Métaux : au bonheur des spéculateurs27/04/20222022Journal/medias/journalnumero/images/2022/04/2804.jpg.445x577_q85_box-0%2C104%2C1383%2C1896_crop_detail.jpg

Dans le monde

Métaux : au bonheur des spéculateurs

Le cours de nombreux métaux explose depuis des mois, en particulier ceux utilisés pour les composants électroniques, et les bénéfices des groupes miniers s’envolent avec eux.

Le cours du palladium a augmenté de 73 % en un an et celui du cobalt de moitié, tandis que le prix du nickel triplait et que celui du lithium était multiplié par six. Le prix du cuivre est également en hausse, de 16 % sur un an et de 81 % sur cinq ans.

Indifférents au chaos introduit de ce fait dans l’économie mondiale, et moins préoccupés encore de l’impact futur sur la population, les trusts miniers et les spéculateurs sabrent le champagne. Au troisième trimestre 2021, quatre groupes miniers figuraient parmi les cinq plus gros payeurs de dividendes au monde. Au total, le secteur aurait distribué 100 milliards de dollars à ses actionnaires en 2021.

Des spéculateurs quittent le terrain des entreprises dites technologiques, dont les cours avaient flambé ces dernières années, pour aller parier sur les matières premières, augmentant l’instabilité boursière et renchérissant encore le prix des matières premières.

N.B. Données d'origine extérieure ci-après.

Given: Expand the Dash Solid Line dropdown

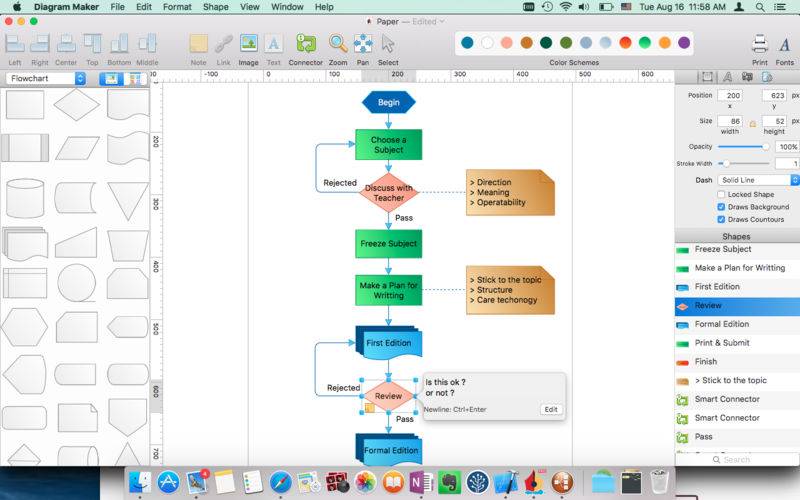Looking at the screenshot, I should click(758, 180).
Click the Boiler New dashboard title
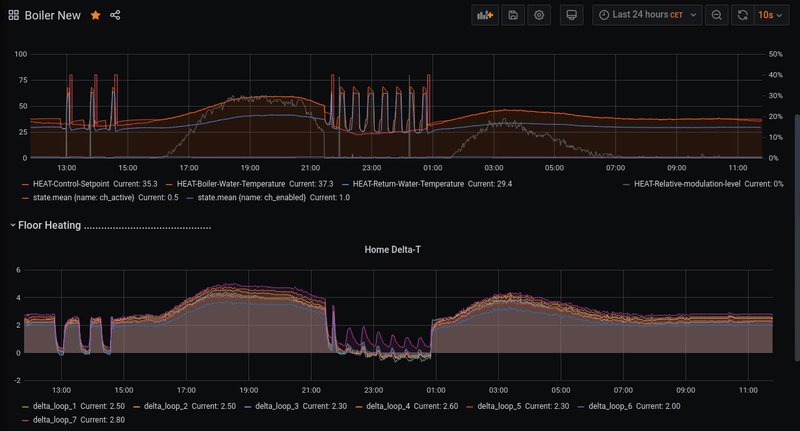This screenshot has width=800, height=431. pyautogui.click(x=53, y=15)
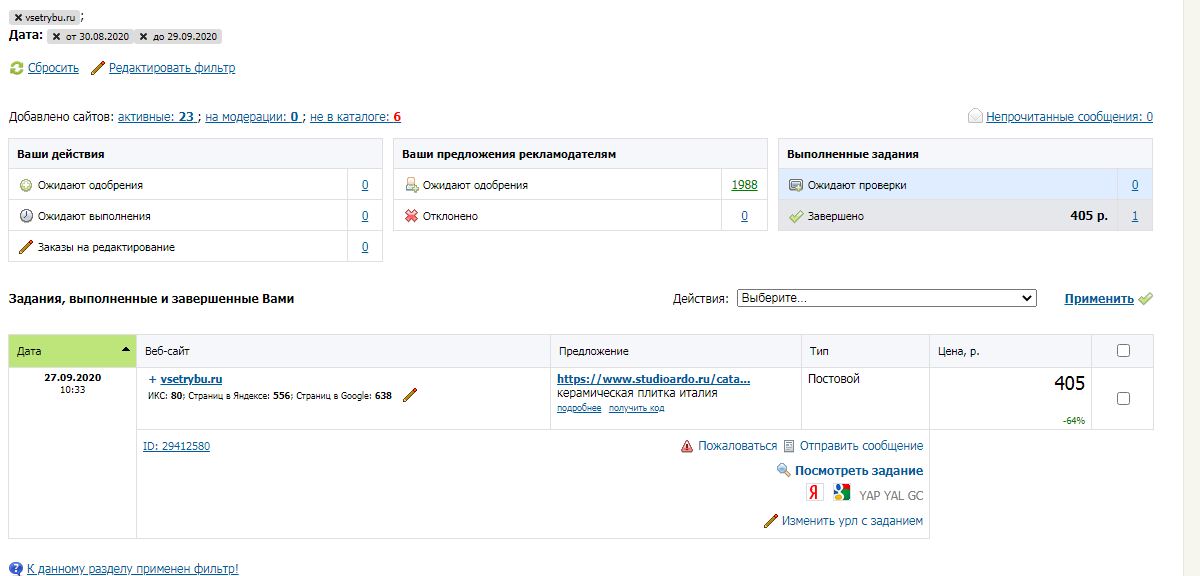Click the Google index check icon
Screen dimensions: 1200x576
pyautogui.click(x=842, y=493)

La dirigeante du groupe minier Eramet annonce avec emphase le passage « d’une ère du pétrole à celle des métaux » : les besoins en cuivre pour les deux prochaines décennies seraient supérieurs à la totalité du cuivre consommé depuis le début de l’humanité, la consommation de nickel serait multipliée par trois et celle de lithium par dix-huit. La transition écologique et la baisse du recours aux énergies fossiles s’accompagnerait en effet de l’explosion des besoins en minerais.

La PDG appelle donc à tout faire pour permettre aux capitalistes français d’accaparer ces ressources stratégiques et de garantir leurs approvisionnements face à leurs concurrents. Tous ces mouvements de capitaux n’augmentent donc pas seulement la menace de crise boursière, mais risquent aussi d’accroître les tensions internationales.

Sous la direction des capitalistes, même la prétendue transition écologique peut s’avérer une source de catastrophes pour l’humanité.